In his posts, Dr. Clifford tried to be clear about the difficulties of octopus ownership: the costs, the lack of sleep and the serious water damage to his home, which required major renovations. “I did not want to perpetuate or romanticize keeping a baby octopus,” he told me.
Despite those efforts, he was overwhelmed with requests to adopt a hatchling.
“If you put it out there, then people will want it,” said Vincent Nijman, an expert on the wildlife trade at Oxford Brookes University who has studied the role that social media plays in the exotic-pet trade. “And if you say, ‘Don’t get it,’ it’s a bit like, ‘Do as I say, don’t do as I do,’ right?”
Life support
Still, Dr. Clifford decided that he couldn’t, in good conscience, send any of the babies to private homes. So he arranged for them to go to reputable aquariums and universities as soon as they were big and strong enough to travel. On April 21, he announced that he had found homes for all of the hatchlings.

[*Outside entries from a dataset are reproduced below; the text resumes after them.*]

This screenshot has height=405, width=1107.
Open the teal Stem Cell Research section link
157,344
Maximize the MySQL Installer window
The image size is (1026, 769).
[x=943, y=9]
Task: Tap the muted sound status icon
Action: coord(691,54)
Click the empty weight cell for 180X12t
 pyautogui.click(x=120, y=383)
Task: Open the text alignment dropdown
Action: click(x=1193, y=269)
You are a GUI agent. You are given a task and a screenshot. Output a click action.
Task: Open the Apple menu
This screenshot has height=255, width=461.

The next day, Terrance died. The family buried her in the backyard, beside a cluster of trees whose trunks reminded Cal of octopus tentacles.
Now, they just needed to keep the babies alive until they could be shipped to their new homes. The odds were against them. In the wild, only a tiny fraction survive.
About 20 hatchlings died in the first month alone, Dr. Clifford said. (The causes of death included cannibalism and a temporary loss of power to the water chiller.)
He began to worry about what his enormous, highly invested audience would think if he lost more hatchlings. “The pressure to keep the babies alive was pretty suffocating,” Dr. Clifford said.
A local reptile expert and breeder, whom Dr. Clifford had befriended, became a lifeline, helping to care for and then even house the octopus babies when the Clifford home was being renovated. Despite their joint efforts, hatchlings kept dying.